In order to quantitatively assess the individual and combined contributions of the Convolutional Block Attention Module (CBAM) and the Progressive Transfer DropBlock (TDropBlock), a comprehensive ablation study was performed and results were summarised in Table 5. The analysis showcases how each component and their combination contributes improvement in the model’s capability in domain shift generalization.

5.4. Key Observations

Variant A (CBAM + TDropBlock): variant ‘A’ achieved strongest results across all evaluation metrics, with values 91.06% accuracy, a 0.9122 Macro F1-Score, and a Cohen’s Kappa value of 0.866. These results clearly show that combining spatial attention along with adaptive dropout creates a very powerful synergy, especially considering situation when the model is tested across different domains.
Variant B (TDropBlock only): This particular variant, despite it offering a modest performance with gain in robustness but at the sametime falls short in discrimination capability. Its macro F1 Score (0.5906) and Kappa (0.445) indicate that the dropout alone, although the version is beneficial for regularization, but observed that, it is not sufficient enough for capturing defect-specific context.
Variant C (CBAM only): variant ‘c’ shows marked improvements over the baseline, substantiating the role of attention in class wise discrimination enhancement. The model highly benefits from refined localization of defect regions, improving feature saliency for subtle surface anomalies.
Variant D (Baseline - MobileNetV2 only): This variant is so far exhibits the lowest scores across all considered metrics, presenting the limited capacity of the backbone to handle domain shift without the support of attention or drop-out based regularization.
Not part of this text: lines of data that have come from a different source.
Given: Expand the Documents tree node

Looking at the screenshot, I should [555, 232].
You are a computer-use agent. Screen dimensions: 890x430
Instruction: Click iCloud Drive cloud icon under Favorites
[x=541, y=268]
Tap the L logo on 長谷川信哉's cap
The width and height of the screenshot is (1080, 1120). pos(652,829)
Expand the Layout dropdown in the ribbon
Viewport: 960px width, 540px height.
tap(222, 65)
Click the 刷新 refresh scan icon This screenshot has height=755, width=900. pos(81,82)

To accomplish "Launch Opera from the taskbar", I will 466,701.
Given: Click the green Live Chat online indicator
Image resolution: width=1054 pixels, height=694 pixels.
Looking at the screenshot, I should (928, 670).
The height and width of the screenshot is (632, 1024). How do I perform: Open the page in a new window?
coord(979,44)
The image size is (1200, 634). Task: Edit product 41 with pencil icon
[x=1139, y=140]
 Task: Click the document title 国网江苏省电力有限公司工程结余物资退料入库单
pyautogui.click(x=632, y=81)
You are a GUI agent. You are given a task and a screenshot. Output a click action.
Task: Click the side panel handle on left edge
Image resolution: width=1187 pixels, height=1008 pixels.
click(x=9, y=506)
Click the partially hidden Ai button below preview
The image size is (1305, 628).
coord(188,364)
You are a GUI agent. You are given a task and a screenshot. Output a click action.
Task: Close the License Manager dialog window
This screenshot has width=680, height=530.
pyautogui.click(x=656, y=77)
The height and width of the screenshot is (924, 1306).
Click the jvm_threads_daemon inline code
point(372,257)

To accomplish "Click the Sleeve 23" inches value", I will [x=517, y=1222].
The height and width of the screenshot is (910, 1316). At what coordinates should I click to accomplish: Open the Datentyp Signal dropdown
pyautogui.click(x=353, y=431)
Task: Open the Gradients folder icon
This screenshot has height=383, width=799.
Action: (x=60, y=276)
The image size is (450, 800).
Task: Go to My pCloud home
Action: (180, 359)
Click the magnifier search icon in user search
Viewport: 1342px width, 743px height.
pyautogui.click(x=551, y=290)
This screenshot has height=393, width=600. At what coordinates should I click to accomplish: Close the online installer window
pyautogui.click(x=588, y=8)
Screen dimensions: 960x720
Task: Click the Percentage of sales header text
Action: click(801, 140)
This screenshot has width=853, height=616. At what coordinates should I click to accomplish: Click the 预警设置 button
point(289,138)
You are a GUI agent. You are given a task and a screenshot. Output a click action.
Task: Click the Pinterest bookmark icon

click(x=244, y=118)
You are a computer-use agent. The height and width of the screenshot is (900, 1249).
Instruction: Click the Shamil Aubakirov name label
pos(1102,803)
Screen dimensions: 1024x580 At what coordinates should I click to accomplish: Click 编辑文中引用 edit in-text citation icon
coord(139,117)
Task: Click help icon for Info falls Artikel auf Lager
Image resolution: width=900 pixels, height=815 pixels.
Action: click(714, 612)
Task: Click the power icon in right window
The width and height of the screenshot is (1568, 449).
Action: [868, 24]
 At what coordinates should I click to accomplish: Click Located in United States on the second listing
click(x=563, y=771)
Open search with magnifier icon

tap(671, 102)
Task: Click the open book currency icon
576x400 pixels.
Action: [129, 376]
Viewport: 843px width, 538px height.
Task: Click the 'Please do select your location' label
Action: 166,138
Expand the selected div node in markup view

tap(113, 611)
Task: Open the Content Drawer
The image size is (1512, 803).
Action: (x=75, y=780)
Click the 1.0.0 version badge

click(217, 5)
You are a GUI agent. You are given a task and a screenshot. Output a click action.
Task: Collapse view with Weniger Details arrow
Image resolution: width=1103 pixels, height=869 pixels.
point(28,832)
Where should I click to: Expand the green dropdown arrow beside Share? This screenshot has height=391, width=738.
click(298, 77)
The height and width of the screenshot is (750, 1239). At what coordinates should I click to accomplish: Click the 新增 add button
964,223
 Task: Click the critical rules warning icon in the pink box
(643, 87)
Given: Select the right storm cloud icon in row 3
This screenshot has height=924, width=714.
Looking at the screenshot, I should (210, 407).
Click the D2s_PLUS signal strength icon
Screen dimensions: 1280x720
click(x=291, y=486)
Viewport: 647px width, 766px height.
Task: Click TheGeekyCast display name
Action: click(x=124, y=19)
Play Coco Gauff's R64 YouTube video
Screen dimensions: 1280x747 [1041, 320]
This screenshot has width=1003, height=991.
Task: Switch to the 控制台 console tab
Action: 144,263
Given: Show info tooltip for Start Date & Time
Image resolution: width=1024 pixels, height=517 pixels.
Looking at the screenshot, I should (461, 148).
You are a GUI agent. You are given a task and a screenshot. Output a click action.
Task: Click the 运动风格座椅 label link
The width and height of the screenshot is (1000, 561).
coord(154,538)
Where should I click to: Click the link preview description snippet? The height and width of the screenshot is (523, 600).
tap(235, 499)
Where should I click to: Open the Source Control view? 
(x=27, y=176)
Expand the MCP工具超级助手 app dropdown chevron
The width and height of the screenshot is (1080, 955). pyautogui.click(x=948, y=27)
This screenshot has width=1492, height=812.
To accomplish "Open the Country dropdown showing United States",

Overall, these results so far observed clearly demonstrate that both CBAM and TDropBlock contribute distinct yet complementary advantages. While CBAM improves spatial and channelwise feature localization, TDropBlock enforces structured regularization to promote generalizable learning. Their combination enables the model to not only differentiate between subtle classes but also maintain robustness under cross-domain settings.

Table 6 presents a comparison of lightweight architectures evaluated under identical training and evaluation conditions. The results show that the proposed framework provides consistent and substantial improvements for architectures with sufficient representational capacity, particularly MobileNetV2 [32] and NASNetMobile [33], which demonstrate clear gains across accuracy, macro-F1, and Cohen’s

κ

. In contrast, extremely compact architectures exhibit limited or inconsistent benefits. For instance, SqueezeNet [34] attains slightly higher accuracy and

κ

value in its baseline configuration as compared to its proposed variant (0.670 vs. 0.660, 0.494 vs. 0.481), this difference is marginal and is accompanied by an substantial increase in macro-F1 (0.572 vs. 0.638). Another observation is that both SqueezeNet configurations perform substantially worse than MobileNetV2 integrated with the proposed framework, which achieves markedly higher and more stable performance across all metrics. This behavior is consistent with the design objective of SqueezeNet to aggressively reduce parameters and model size, which inherently constrains representational capacity and limits the effective integration of additional modules. Consequently, SqueezeNet’s marginal accuracy advantage does not translate into robust or balanced performance, and model selection based on overall reliability rather than isolated accuracy favors architectures such as MobileNetV2 when combined with the proposed framework.

5.5. Discussion

Results from Ablation study (Figure 10) highlight the complementary roles of CBAM and TDropBlock in cross-domain defect classification: (i) CBAM enhances the location of defects by improving spatial attention and producing a higher macro F1-score; (ii) Whereas TDropBlock improves generalization by enforcing spatial regularization and increasing macro F1, Cohen’s Kappa; (iii) together, their combination (Variant A) delivers the best overall accuracy, confirming the synergy between attention and adaptive dropout.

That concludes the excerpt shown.